Tyrone Samba

Personal information
- Full name: Tyrone Prosper William Samba
- Date of birth: 31 December 2007 (age 18)
- Place of birth: Macclesfield, England
- Height: 1.83 m (6 ft 0 in)
- Position: Forward

Team information
- Current team: Manchester City
- Number: 97

Youth career
- 2015–: Manchester City

Senior career*
- Years: Team / Apps / (Gls)
- 2026–: Manchester City / 0 / (0)

= Tyrone Samba =

English footballer

Tyrone Prosper William Samba (born 31 December 2007) is an English professional footballer who plays as a forward for Manchester City.

==Club career==
Samba joined the youth academy of Manchester City as a U8 and worked his way up their youth academy.

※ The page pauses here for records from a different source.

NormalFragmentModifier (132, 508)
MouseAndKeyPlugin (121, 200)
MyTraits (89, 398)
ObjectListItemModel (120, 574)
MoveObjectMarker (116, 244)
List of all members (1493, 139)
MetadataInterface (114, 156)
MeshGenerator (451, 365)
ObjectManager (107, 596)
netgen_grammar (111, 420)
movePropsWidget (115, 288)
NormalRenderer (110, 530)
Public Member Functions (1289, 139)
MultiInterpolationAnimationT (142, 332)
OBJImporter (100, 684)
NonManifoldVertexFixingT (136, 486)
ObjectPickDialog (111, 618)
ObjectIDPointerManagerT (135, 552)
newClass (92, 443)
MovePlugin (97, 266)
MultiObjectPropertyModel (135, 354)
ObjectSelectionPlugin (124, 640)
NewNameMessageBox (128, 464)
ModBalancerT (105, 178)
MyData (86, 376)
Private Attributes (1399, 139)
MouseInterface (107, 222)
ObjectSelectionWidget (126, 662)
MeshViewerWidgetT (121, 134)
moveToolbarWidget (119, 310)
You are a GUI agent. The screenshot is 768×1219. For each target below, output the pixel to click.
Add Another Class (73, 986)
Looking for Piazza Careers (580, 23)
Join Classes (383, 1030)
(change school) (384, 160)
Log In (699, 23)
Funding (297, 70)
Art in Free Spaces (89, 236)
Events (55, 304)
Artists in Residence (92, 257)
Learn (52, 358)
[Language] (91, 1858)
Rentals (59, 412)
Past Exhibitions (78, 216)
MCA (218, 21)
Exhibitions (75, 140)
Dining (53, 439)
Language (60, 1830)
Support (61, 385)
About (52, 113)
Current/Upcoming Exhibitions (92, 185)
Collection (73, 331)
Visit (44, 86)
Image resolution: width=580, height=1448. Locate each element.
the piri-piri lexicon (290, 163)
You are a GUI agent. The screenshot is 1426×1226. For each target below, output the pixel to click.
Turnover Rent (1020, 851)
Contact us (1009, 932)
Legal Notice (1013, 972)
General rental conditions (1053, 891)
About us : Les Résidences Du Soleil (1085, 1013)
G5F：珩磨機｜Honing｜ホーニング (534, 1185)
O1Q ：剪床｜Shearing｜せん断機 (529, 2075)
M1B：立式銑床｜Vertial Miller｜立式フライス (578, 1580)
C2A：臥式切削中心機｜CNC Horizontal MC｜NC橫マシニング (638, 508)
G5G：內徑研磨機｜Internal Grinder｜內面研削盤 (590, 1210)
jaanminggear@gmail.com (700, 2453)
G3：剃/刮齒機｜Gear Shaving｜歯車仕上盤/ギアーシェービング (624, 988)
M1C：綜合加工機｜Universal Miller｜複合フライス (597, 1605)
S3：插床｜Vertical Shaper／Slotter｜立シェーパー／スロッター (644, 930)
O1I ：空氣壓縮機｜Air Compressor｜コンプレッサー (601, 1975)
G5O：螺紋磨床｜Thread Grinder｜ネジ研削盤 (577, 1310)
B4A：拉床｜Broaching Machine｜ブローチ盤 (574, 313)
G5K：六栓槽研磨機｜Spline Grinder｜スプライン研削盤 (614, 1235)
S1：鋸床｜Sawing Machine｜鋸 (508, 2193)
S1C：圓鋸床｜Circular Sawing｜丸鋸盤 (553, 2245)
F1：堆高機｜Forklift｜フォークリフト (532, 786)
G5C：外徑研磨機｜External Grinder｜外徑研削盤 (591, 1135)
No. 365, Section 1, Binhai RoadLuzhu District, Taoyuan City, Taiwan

On 26 July 2024, he signed his first professional contract with Manchester City and was promoted to their U18s for the 2024–25 season. On 12 August 2025, he signed another contract with Manchester City's U18s to defend their U18 title. He was called up to the matchday squad for the senior Manchester City team for a UEFA Champions League match against Bodø/Glimt on 20 January 2026.

==Personal life==
Tyrone is the son of the French-born Republic of the Congo footballer Christopher Samba. He is of German descent through his mother. His brother Floyd Samba is also a youth footballer at Manchester City.